All records should be reproduced verbatim.

_ _ _ _ _ _ _

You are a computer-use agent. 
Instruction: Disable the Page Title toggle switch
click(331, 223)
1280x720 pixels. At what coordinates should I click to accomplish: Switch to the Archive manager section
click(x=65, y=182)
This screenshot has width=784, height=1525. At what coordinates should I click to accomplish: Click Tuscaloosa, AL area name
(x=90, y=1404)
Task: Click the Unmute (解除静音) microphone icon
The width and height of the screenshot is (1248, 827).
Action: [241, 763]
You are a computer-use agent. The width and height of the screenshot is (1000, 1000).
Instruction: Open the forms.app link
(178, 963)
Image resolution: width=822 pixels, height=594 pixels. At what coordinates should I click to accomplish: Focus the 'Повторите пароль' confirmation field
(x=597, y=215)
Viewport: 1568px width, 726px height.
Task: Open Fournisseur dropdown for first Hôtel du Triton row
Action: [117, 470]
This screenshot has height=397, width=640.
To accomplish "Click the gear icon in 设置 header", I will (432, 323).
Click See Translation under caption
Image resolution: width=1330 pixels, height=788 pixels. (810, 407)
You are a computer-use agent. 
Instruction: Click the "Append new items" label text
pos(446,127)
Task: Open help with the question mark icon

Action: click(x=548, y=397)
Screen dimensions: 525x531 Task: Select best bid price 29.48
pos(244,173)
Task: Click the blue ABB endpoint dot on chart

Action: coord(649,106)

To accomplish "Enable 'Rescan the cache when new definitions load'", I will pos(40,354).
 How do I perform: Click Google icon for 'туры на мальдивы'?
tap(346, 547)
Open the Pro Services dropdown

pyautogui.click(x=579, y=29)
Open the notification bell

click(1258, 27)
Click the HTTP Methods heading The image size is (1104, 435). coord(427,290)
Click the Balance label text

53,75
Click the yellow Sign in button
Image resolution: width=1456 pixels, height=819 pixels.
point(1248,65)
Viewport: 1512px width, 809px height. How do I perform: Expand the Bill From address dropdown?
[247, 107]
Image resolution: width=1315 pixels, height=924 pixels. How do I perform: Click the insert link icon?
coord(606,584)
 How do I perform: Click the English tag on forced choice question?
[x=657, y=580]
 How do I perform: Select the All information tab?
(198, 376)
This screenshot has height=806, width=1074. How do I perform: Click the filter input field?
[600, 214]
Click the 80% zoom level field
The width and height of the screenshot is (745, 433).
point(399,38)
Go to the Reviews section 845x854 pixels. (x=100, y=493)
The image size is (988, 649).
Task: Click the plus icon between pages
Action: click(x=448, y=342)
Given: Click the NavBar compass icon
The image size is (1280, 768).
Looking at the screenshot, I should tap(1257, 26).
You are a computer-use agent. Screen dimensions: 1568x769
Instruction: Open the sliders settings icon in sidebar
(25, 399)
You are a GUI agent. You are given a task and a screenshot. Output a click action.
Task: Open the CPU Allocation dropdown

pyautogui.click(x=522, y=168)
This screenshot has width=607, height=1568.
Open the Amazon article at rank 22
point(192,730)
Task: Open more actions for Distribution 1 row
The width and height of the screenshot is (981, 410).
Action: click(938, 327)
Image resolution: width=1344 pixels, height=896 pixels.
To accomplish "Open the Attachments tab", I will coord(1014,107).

_ _ _ _ _ _ _

* Answer section *
You are a computer-use agent. 
Instruction: Disable the Page Title toggle switch
click(331, 223)
1280x720 pixels. At what coordinates should I click to accomplish: Switch to the Archive manager section
click(x=65, y=182)
This screenshot has width=784, height=1525. At what coordinates should I click to accomplish: Click Tuscaloosa, AL area name
(x=90, y=1404)
Task: Click the Unmute (解除静音) microphone icon
The width and height of the screenshot is (1248, 827).
Action: [241, 763]
You are a computer-use agent. The width and height of the screenshot is (1000, 1000).
Instruction: Open the forms.app link
(178, 963)
Image resolution: width=822 pixels, height=594 pixels. At what coordinates should I click to accomplish: Focus the 'Повторите пароль' confirmation field
(x=597, y=215)
Viewport: 1568px width, 726px height.
Task: Open Fournisseur dropdown for first Hôtel du Triton row
Action: [117, 470]
This screenshot has height=397, width=640.
To accomplish "Click the gear icon in 设置 header", I will (432, 323).
Click See Translation under caption
Image resolution: width=1330 pixels, height=788 pixels. (810, 407)
You are a computer-use agent. 
Instruction: Click the "Append new items" label text
pos(446,127)
Task: Open help with the question mark icon

Action: click(x=548, y=397)
Screen dimensions: 525x531 Task: Select best bid price 29.48
pos(244,173)
Task: Click the blue ABB endpoint dot on chart

Action: coord(649,106)

To accomplish "Enable 'Rescan the cache when new definitions load'", I will pos(40,354).
 How do I perform: Click Google icon for 'туры на мальдивы'?
tap(346, 547)
Open the Pro Services dropdown

pyautogui.click(x=579, y=29)
Open the notification bell

click(1258, 27)
Click the HTTP Methods heading The image size is (1104, 435). coord(427,290)
Click the Balance label text

53,75
Click the yellow Sign in button
Image resolution: width=1456 pixels, height=819 pixels.
point(1248,65)
Viewport: 1512px width, 809px height. How do I perform: Expand the Bill From address dropdown?
[247, 107]
Image resolution: width=1315 pixels, height=924 pixels. How do I perform: Click the insert link icon?
coord(606,584)
 How do I perform: Click the English tag on forced choice question?
[x=657, y=580]
 How do I perform: Select the All information tab?
(198, 376)
This screenshot has height=806, width=1074. How do I perform: Click the filter input field?
[600, 214]
Click the 80% zoom level field
The width and height of the screenshot is (745, 433).
point(399,38)
Go to the Reviews section 845x854 pixels. (x=100, y=493)
The image size is (988, 649).
Task: Click the plus icon between pages
Action: click(x=448, y=342)
Given: Click the NavBar compass icon
The image size is (1280, 768).
Looking at the screenshot, I should tap(1257, 26).
You are a computer-use agent. Screen dimensions: 1568x769
Instruction: Open the sliders settings icon in sidebar
(25, 399)
You are a GUI agent. You are given a task and a screenshot. Output a click action.
Task: Open the CPU Allocation dropdown

pyautogui.click(x=522, y=168)
This screenshot has width=607, height=1568.
Open the Amazon article at rank 22
point(192,730)
Task: Open more actions for Distribution 1 row
The width and height of the screenshot is (981, 410).
Action: click(938, 327)
Image resolution: width=1344 pixels, height=896 pixels.
To accomplish "Open the Attachments tab", I will coord(1014,107).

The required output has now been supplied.